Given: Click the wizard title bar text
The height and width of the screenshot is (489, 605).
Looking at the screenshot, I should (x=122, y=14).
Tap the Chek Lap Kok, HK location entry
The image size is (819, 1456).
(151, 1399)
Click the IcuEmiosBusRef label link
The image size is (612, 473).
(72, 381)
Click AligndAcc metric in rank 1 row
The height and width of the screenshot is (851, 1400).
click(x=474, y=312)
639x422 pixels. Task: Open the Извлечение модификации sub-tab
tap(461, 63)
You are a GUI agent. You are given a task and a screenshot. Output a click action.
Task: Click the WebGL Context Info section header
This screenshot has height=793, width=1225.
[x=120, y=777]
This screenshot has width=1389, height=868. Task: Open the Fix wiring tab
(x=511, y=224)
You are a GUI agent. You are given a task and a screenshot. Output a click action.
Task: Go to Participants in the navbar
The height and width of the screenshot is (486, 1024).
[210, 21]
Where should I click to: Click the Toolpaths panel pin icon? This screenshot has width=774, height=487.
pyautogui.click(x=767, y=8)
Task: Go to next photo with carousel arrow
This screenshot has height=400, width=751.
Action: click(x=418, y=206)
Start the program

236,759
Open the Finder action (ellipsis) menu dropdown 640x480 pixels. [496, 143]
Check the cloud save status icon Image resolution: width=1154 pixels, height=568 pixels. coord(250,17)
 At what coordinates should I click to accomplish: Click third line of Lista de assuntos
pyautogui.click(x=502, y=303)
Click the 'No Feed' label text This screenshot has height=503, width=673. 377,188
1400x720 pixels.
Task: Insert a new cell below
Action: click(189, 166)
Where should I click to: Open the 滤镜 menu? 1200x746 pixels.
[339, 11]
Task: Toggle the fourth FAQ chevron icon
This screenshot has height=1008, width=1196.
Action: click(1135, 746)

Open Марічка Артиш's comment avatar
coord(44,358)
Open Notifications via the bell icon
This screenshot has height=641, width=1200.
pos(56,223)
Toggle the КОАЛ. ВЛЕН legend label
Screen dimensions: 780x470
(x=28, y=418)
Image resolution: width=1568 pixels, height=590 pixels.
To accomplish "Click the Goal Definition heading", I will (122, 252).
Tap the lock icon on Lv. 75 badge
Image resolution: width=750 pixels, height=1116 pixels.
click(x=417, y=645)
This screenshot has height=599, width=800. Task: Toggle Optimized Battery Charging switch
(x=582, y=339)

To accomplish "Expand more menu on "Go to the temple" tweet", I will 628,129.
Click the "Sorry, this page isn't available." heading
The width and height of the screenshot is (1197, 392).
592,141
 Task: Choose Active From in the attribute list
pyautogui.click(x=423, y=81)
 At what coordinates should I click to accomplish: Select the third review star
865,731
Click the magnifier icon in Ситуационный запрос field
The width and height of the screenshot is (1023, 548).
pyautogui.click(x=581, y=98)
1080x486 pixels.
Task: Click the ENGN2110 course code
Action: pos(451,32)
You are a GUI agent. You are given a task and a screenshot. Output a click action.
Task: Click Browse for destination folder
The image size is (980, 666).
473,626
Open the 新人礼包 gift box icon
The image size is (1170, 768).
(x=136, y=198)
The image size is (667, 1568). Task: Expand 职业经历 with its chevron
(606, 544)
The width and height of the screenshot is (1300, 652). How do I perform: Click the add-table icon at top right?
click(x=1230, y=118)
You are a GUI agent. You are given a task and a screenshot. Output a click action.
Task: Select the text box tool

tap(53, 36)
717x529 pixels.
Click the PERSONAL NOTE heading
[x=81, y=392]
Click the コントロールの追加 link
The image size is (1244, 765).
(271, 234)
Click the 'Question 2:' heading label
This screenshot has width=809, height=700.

☆ ☆ ☆ ☆ ☆ ☆ ☆

[What you are asked to do]: Every entry is to be printed exactly as given.

[Answer to this task]:
Given: Click the wizard title bar text
The height and width of the screenshot is (489, 605).
Looking at the screenshot, I should (x=122, y=14).
Tap the Chek Lap Kok, HK location entry
The image size is (819, 1456).
(151, 1399)
Click the IcuEmiosBusRef label link
The image size is (612, 473).
(72, 381)
Click AligndAcc metric in rank 1 row
The height and width of the screenshot is (851, 1400).
click(x=474, y=312)
639x422 pixels. Task: Open the Извлечение модификации sub-tab
tap(461, 63)
You are a GUI agent. You are given a task and a screenshot. Output a click action.
Task: Click the WebGL Context Info section header
This screenshot has height=793, width=1225.
[x=120, y=777]
This screenshot has width=1389, height=868. Task: Open the Fix wiring tab
(x=511, y=224)
You are a GUI agent. You are given a task and a screenshot. Output a click action.
Task: Go to Participants in the navbar
The height and width of the screenshot is (486, 1024).
[210, 21]
Where should I click to: Click the Toolpaths panel pin icon? This screenshot has width=774, height=487.
pyautogui.click(x=767, y=8)
Task: Go to next photo with carousel arrow
This screenshot has height=400, width=751.
Action: click(x=418, y=206)
Start the program

236,759
Open the Finder action (ellipsis) menu dropdown 640x480 pixels. [496, 143]
Check the cloud save status icon Image resolution: width=1154 pixels, height=568 pixels. coord(250,17)
 At what coordinates should I click to accomplish: Click third line of Lista de assuntos
pyautogui.click(x=502, y=303)
Click the 'No Feed' label text This screenshot has height=503, width=673. 377,188
1400x720 pixels.
Task: Insert a new cell below
Action: click(189, 166)
Where should I click to: Open the 滤镜 menu? 1200x746 pixels.
[339, 11]
Task: Toggle the fourth FAQ chevron icon
This screenshot has height=1008, width=1196.
Action: click(1135, 746)

Open Марічка Артиш's comment avatar
coord(44,358)
Open Notifications via the bell icon
This screenshot has height=641, width=1200.
pos(56,223)
Toggle the КОАЛ. ВЛЕН legend label
Screen dimensions: 780x470
(x=28, y=418)
Image resolution: width=1568 pixels, height=590 pixels.
To accomplish "Click the Goal Definition heading", I will (122, 252).
Tap the lock icon on Lv. 75 badge
Image resolution: width=750 pixels, height=1116 pixels.
click(x=417, y=645)
This screenshot has height=599, width=800. Task: Toggle Optimized Battery Charging switch
(x=582, y=339)

To accomplish "Expand more menu on "Go to the temple" tweet", I will 628,129.
Click the "Sorry, this page isn't available." heading
The width and height of the screenshot is (1197, 392).
592,141
 Task: Choose Active From in the attribute list
pyautogui.click(x=423, y=81)
 At what coordinates should I click to accomplish: Select the third review star
865,731
Click the magnifier icon in Ситуационный запрос field
The width and height of the screenshot is (1023, 548).
pyautogui.click(x=581, y=98)
1080x486 pixels.
Task: Click the ENGN2110 course code
Action: pos(451,32)
You are a GUI agent. You are given a task and a screenshot. Output a click action.
Task: Click Browse for destination folder
The image size is (980, 666).
473,626
Open the 新人礼包 gift box icon
The image size is (1170, 768).
(x=136, y=198)
The image size is (667, 1568). Task: Expand 职业经历 with its chevron
(606, 544)
The width and height of the screenshot is (1300, 652). How do I perform: Click the add-table icon at top right?
click(x=1230, y=118)
You are a GUI agent. You are given a task and a screenshot. Output a click action.
Task: Select the text box tool

tap(53, 36)
717x529 pixels.
Click the PERSONAL NOTE heading
[x=81, y=392]
Click the コントロールの追加 link
The image size is (1244, 765).
(271, 234)
Click the 'Question 2:' heading label
This screenshot has width=809, height=700.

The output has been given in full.